1 de março de 2013

POR QUE ESTUDAR 'LÍNGUA PORTUGUESA' NA ESCOLA?



Essa pergunta parece óbvia, mas não é. O componente “Língua Portuguesa” entra na grade curricular brasileira, nos finais do século XIX, e com uma aula por semana, no último ano. Havia aulas de leitura, de retórica, de latim, mas não se sentia a necessidade de uma aula de Língua Portuguesa, porque falar português era algo considerado aprendizagem de casa.
O motivo de estudar "Língua Portuguesa" na escola mudou muito nos últimos cem anos.
 Inicialmente, a ideia é que quem fala bem, pensa bem. Ou seja, a palavra traduz o pensamento. Nessa linha de raciocínio, para pensar de modo correto, eu teria de aprender a falar de modo correto. Aí era importante o estudo de regras gramaticais e de apagar da criança qualquer coisa que pudesse significar que ela dominava a gramática, porque isso significaria que ela não conseguia pensar direito. Daí uma ideia, muito comum até hoje de português correto e errado, ou seja, aquele que nos faz pensar corretamente e aquele que revela dificuldades de raciocínio. Essa perspectiva, oficialmente, vai da origem do componente curricular até, começo da década de 70.

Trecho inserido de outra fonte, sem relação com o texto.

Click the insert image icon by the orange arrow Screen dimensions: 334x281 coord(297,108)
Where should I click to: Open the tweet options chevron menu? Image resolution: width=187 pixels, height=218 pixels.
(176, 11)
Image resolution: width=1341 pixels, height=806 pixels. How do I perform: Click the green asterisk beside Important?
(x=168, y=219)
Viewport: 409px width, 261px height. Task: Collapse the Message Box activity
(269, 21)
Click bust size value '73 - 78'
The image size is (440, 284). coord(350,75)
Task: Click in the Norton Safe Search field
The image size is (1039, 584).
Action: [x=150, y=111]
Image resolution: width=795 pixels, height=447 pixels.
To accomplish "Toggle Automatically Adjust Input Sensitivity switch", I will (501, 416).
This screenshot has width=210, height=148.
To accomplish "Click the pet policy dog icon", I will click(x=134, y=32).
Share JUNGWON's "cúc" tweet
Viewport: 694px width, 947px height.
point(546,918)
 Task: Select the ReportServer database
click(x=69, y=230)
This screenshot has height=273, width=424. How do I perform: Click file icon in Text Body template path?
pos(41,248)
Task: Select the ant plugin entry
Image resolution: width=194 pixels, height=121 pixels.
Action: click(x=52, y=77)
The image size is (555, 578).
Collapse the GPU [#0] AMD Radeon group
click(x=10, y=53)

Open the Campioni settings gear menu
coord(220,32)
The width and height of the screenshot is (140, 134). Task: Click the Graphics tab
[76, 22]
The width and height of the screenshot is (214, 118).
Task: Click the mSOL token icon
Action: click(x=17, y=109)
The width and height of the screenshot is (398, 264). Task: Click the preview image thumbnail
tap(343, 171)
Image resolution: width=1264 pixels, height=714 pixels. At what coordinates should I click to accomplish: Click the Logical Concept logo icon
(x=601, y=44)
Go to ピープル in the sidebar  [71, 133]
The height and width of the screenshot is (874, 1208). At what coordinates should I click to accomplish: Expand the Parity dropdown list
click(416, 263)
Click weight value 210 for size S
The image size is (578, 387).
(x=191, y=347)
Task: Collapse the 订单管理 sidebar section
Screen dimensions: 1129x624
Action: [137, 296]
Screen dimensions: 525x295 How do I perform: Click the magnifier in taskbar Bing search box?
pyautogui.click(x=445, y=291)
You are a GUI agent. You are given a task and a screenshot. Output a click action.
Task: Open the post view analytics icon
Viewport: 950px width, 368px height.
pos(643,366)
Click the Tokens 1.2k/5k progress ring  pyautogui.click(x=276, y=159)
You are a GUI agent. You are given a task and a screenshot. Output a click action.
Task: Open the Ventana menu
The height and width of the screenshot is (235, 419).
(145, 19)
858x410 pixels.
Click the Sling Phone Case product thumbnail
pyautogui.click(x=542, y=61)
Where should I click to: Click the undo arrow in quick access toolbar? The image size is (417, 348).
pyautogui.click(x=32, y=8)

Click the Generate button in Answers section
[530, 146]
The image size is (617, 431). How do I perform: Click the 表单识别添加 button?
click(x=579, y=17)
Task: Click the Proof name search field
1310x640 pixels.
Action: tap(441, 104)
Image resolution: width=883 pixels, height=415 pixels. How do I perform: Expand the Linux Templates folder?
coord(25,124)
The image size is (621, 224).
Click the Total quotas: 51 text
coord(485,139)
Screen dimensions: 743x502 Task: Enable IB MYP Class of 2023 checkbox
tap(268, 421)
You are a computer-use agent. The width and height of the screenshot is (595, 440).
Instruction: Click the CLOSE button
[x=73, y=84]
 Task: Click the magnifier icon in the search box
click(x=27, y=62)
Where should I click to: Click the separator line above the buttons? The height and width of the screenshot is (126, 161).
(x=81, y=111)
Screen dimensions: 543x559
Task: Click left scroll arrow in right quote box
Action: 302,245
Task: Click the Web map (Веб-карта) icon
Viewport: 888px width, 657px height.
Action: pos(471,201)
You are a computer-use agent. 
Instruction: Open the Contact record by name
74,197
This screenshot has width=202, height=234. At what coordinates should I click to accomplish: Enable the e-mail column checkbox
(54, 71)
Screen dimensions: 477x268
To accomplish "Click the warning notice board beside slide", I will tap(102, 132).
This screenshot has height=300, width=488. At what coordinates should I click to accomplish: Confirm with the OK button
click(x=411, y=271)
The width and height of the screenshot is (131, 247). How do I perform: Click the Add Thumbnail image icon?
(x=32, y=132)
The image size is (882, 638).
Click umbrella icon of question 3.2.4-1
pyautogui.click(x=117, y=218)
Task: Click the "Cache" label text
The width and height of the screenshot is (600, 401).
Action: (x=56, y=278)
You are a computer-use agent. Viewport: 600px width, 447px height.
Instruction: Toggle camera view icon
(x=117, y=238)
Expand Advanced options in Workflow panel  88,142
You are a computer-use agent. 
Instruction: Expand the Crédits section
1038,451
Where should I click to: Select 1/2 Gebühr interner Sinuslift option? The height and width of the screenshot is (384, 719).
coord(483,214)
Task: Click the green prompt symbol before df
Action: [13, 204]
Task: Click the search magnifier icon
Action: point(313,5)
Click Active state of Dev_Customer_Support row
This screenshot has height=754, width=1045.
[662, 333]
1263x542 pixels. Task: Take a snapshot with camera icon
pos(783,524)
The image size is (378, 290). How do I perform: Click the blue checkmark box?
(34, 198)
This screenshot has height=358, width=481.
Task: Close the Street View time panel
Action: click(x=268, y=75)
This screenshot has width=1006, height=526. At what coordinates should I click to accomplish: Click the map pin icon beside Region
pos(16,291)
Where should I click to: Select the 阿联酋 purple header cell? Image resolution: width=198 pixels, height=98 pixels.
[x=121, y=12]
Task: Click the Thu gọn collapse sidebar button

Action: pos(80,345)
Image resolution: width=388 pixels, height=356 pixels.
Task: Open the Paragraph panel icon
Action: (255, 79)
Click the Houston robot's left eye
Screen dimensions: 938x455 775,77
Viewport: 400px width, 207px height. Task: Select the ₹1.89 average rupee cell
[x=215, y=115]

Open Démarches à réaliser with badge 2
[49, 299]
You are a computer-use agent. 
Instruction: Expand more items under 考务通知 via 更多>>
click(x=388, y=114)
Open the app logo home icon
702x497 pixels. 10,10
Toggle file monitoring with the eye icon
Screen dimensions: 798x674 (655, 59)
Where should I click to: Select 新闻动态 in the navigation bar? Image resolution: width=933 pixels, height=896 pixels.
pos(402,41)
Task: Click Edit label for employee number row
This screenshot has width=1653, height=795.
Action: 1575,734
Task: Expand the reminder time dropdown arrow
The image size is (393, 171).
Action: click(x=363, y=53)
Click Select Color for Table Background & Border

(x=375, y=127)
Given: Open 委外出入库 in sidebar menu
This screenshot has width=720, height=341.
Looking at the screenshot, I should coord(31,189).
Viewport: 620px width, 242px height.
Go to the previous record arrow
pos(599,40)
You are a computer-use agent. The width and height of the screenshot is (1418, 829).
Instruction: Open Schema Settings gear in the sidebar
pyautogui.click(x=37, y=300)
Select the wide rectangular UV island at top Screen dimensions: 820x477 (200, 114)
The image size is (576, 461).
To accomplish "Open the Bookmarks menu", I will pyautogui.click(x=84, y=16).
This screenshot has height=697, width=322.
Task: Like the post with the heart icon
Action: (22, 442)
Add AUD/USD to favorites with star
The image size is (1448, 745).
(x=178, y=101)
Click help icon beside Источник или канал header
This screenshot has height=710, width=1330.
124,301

Principalmente a partir da década de 70, os documentos oficiais mudam o conceito de por que estudar português na escola. O motivo passa a ser a comunicação. Estudamos português para aprendermos a nos comunicarmos melhor. Ou seja, tudo o que ajudar o cidadão a se comuncar melhor, tinha que fazer parte da disciplina "Língua Portuguesa". Contudo, é também a época da ditadura, de guerra fria etc... então, comunicar-se é perigoso. Há a censura, as perseguições etc. Assim, a escola ensina as técnicas da comunicação e da expressão. A ideia é que conhecendo as técnicas, o mundo lá fora se encarregaria de ensinar a aplicá-las na prática.
A década de 90 traz os PCN e com eles a ideia de que comunicar é trabalhar com a linguagem, é um fazer com o português. Fazer o quê? Fazer tudo: comunicar-se, namorar, escrever um diário, ler um poema, comprar um carro... tudo é feito por meio da linguagem e tudo é feito exigindo diferentes usos da linguagem. Falar, escrever são modos de agir no mundo. Então, a língua portuguesa passa a ser estudada a partir da realidade em que ela é vivida e possiblitando a capacidade do estudante se adequar às diferentes realidades: falar com o presidente de uma grande empresa, com todo o uso das regras gramaticais da norma padrão, ou bater papo  informalmente numa roda de amigos.